Lo que no es legítimo es lo que vienen haciendo algunos opositores a la reforma, como circular mentiras (por ejemplo, que si el estado cubre los gastos médicos, el estado decidirá qué enfermo vive, qué enfermo muere, y cuándo); o exigir que se les escuche pero sin embargo dar de gritos e impedir un diálogo civilizado cuando se organizan reuniones comunitarias para discutir la reforma con el público.

Muchas de las personas que gritan quieren honestamente que la reforma de salud no resulte en un fiasco médico y/o económico; pero están siendo usadas –lo sepan o no- por organizaciones como “FreedomWorks” o “Patients First”, que favorecen posiciones políticas ultraconservadoras y añoran el control del Congreso y de la Casa Blanca por parte del Partido Republicano.  Nadie, ni siquiera los enemigos políticos de Obama, se opone a la reforma de salud porque todos reconocen que es necesaria. A lo que se oponen… es a una reforma de salud lograda por Obama.

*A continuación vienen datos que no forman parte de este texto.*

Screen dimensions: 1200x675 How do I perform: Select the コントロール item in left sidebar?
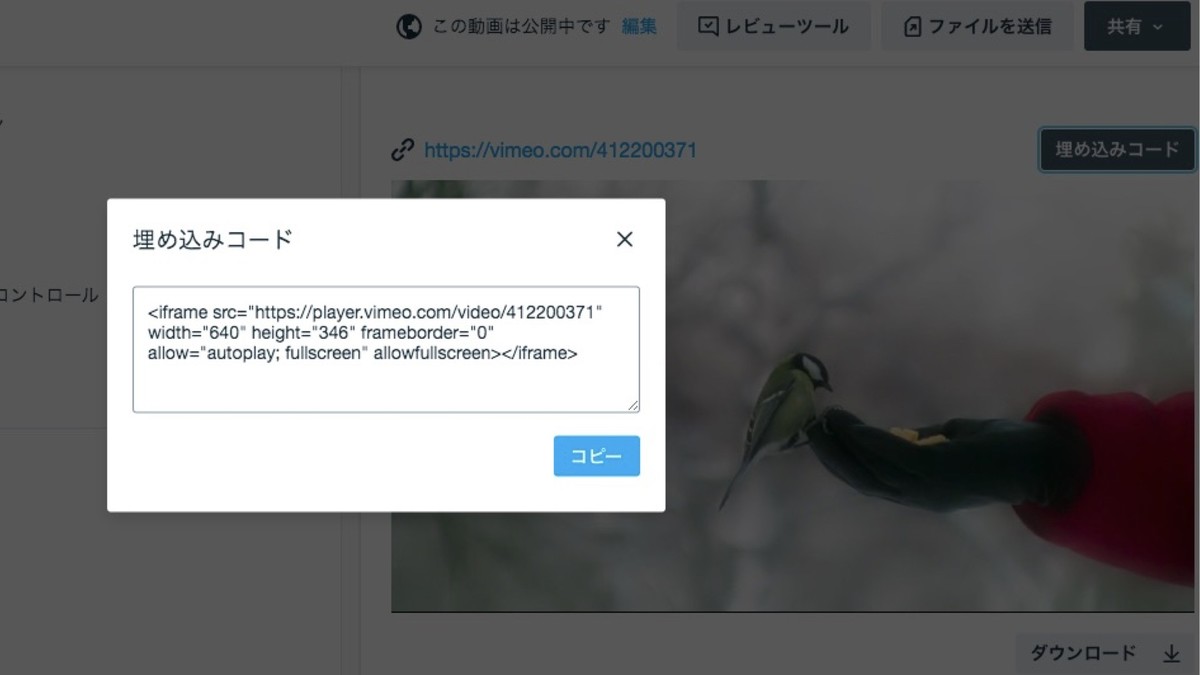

El ex presidente Bill Clinton dijo el 13 de Agosto que una vez que se promulgue la reforma de salud, habrá una sensación de satisfacción entre los estadounidenses. Clinton añadió que cuando se vea que las cosas buenas de la reforma se han hecho realidad y que las cosas malas  que se anticipaban no existen, los estadounidenses se sentirán felices. ¿Qué significaría eso?

Significaría que Obama y el partido demócrata serían muy populares; que los demócratas mantendrían la mayoría en ambas Cámaras del congreso en las elecciones del próximo año;  y que Obama sería reelegido para un segundo periodo en el 2012. Y es eso lo que motiva la oposición de los políticos republicanos y sus amigos ultraconservadores a la reforma de salud. No es realmente el presupuesto federal. No es realmente la posible opción pública en la reforma de salud. 
Son realmente los votos que masivamente irían a favor de los demócratas en las futuras elecciones. Hasta los tontos útiles que ahora gritan se darán cuenta de eso tarde o temprano.